全国の書店員さんが、もっともおすすめの本を紹介する連載「わが店のイチオシ本」。

第60回は、愛知県豊橋市に本社を置く精文館書店の商品部書籍FO(フィールドオペレーター)補佐で、三ノ輪店を担当する伊藤光さんのご登場です。

今回、伊藤さんが紹介してくださったのは、齋藤勁吾さんの異世界侍ファンタジー漫画『異世界サムライ』です。

著者・齋藤勁吾さんの表現力と、主人公である女侍・ギンコの持つ“ギャップ”が本作の魅力という伊藤さん。第1巻発売後、精文館書店三ノ輪店では即完売するほどの売行きを見せているという『異世界サムライ』の読みどころについて、熱く綴っていただきました。

異世界サムライ 1
著者:齋藤勁吾
発売日:2023年06月
発行所:KADOKAWA
価格:748円(税込)
ISBNコード:9784046824646

 

戦国時代最強の剣豪が異世界で敵を斬りまくる!

美しい青空を背景に刀をかざして微笑む主人公、そして豪快な筆文字で書かれた『異世界サムライ』の文字。表紙を見た私は「これは面白そう!」と直感的に思いました。

異世界ものといえば、もはや言わずと知れたコミックジャンルの一つ。もう飽きてしまったという人もいるかもしれません。しかし、侍かつ女性の主人公による異世界転移ファンタジーというのはこれまで聞いたことがありませんでした。しかもこのギンコという女の子、とにかく強いんです! 戦国の時代に生まれ、侍として戦場で死ぬことを何よりの誉れとする姿は、男勝りを超えて狂人の域に達しているとさえ言えます。ただ、その強さと幸運が仇となり、自身の望む死にざまを実現することができず、放浪していました。そんな時、突然剣と魔法の世界に飛ばされてしまって、というところから物語が始まります。

私が特におすすめするポイントは2つあります。

1つ目は、ギンコが刀で敵をバッサバッサと薙ぎ払う爽快感です。相手が魔物であろうと何だろうと、弱者を守り強者を打ち倒す姿は、戦闘狂である前に侍としての誇りの高さをうかがい知ることができます。また、絵の表現力の高さがそれをより際立たせているように感じました。早すぎて目で追えない刀捌き、異形である魔物の恐ろしさの表現など、数えきれないほどたくさんの見どころがあります。

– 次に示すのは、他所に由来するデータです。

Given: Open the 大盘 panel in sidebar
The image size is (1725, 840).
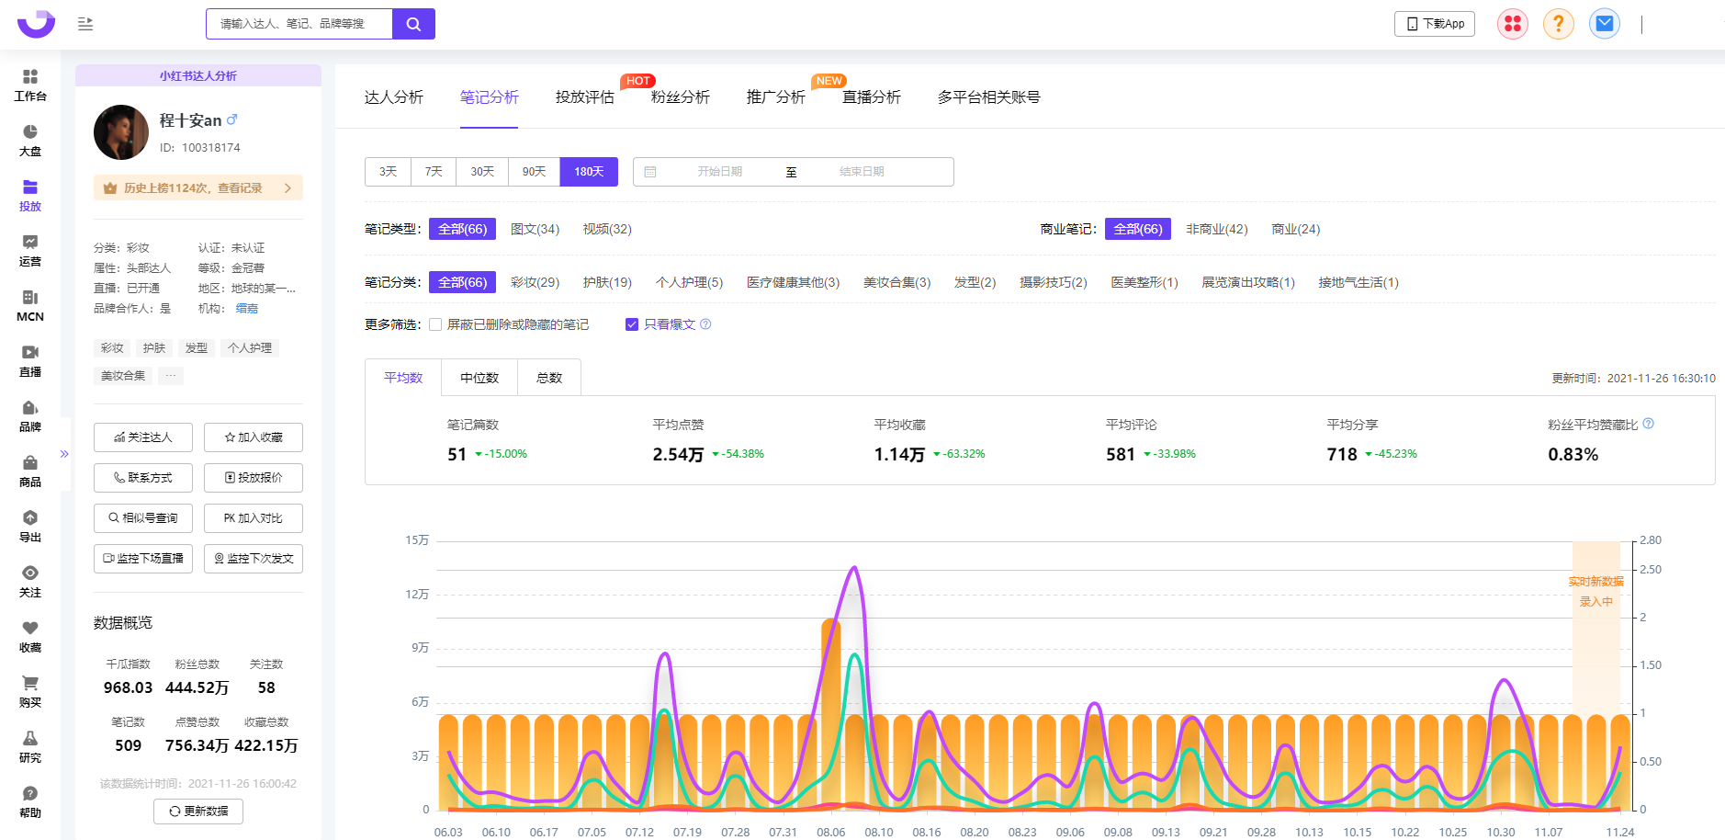Looking at the screenshot, I should tap(30, 140).
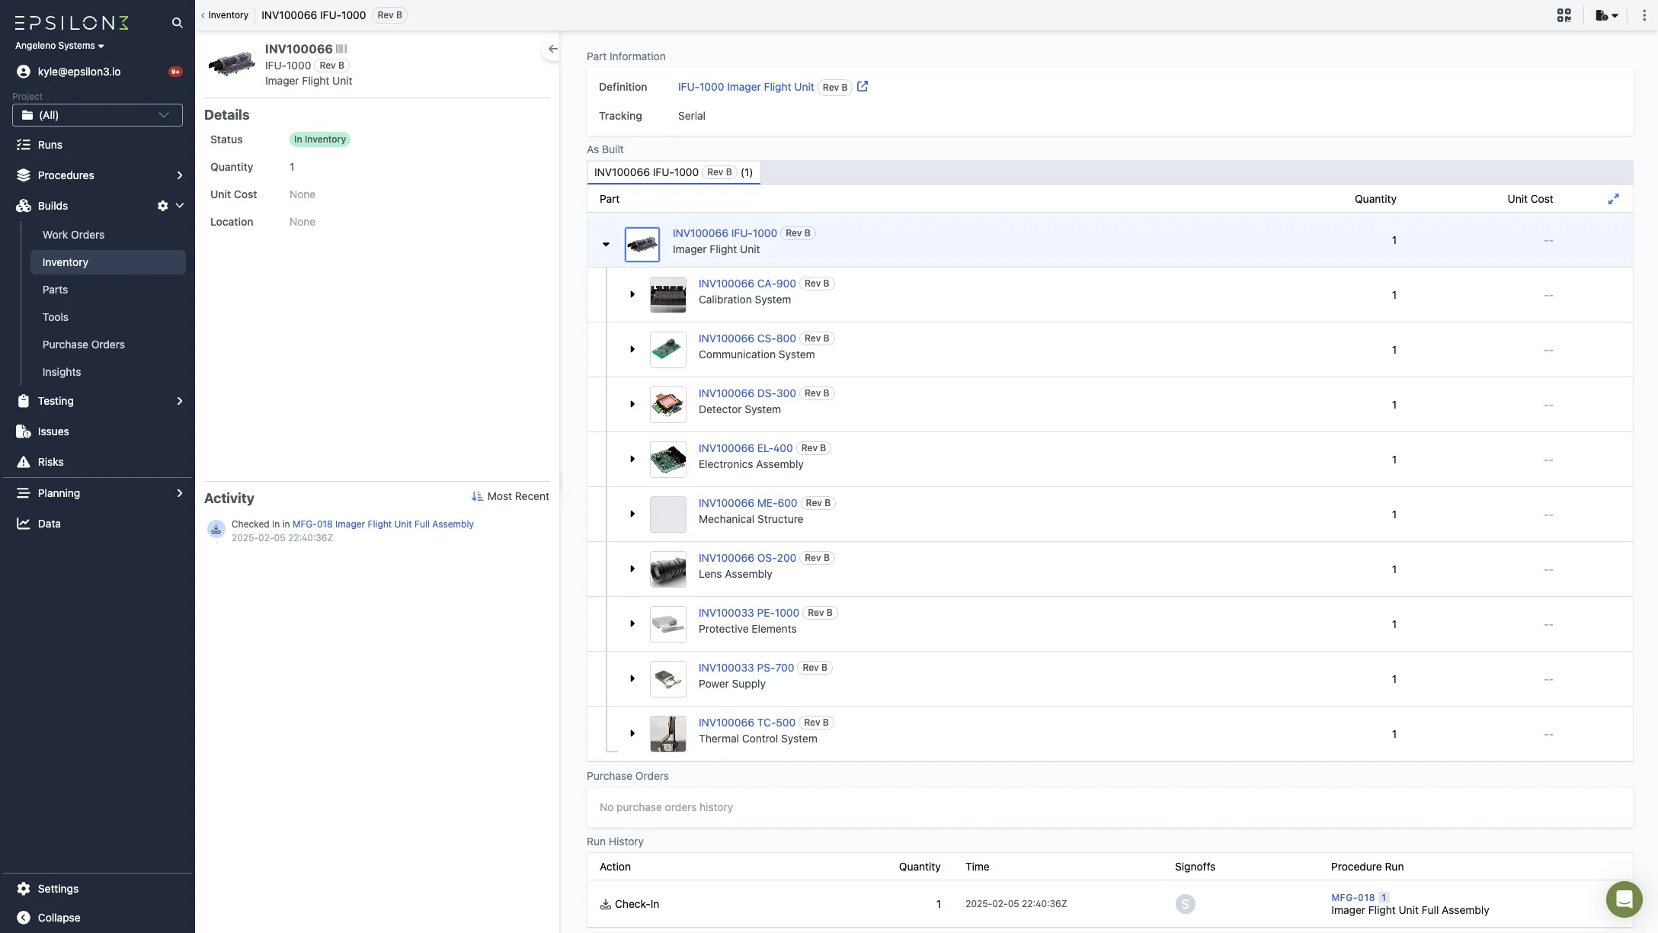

2つ目は、ギンコのキャラクターとしての魅力です。普段は幼子のような喜怒哀楽を見せてくれるギンコですが、強敵が現れたと知ると恍惚の表情を浮かべ、戦いになれば容赦なく敵を切り刻む冷徹さも持ち合わせています。そのギャップが非常に素晴らしく、侍としてのギンコの底知れなさが表われていると感じました。まだ物語は始まったばかりですが、勇者と魔物との戦いにギンコがどのように関わっていくのか、ギンコと対等に戦える敵は現れるのか、これからの展開が気になるところですね。

6月に発売された第1巻は、当店では即完売。その後、現在まで追加入荷を重ね、非常に好調な売行きです。現在も新刊台近くのおすすめコミックコーナーで、「戦国時代最強の剣豪、異世界転移。」のキャッチコピーを付けて展開しています。

購買層としては異世界ものに慣れ親しんだ20~40歳の男性がメインではないかと思いますが、普段異世界ものを読まない方にも必ず楽しんでいただける作品だと思います。10月に発売された第2巻とあわせて、引き続きプッシュしていきます!

 

◆作り手からのメッセージ◆

齋藤先生の美麗な筆致から紡ぎだされる物語は、圧倒的な説得力と独創的な世界観で展開していきます。本作が続けられるのは、書店の皆様が売っていただいているおかげですし、読者の皆様に読んでいただいているおかげです。これからもより面白くなるので、期待していただければうれしいです。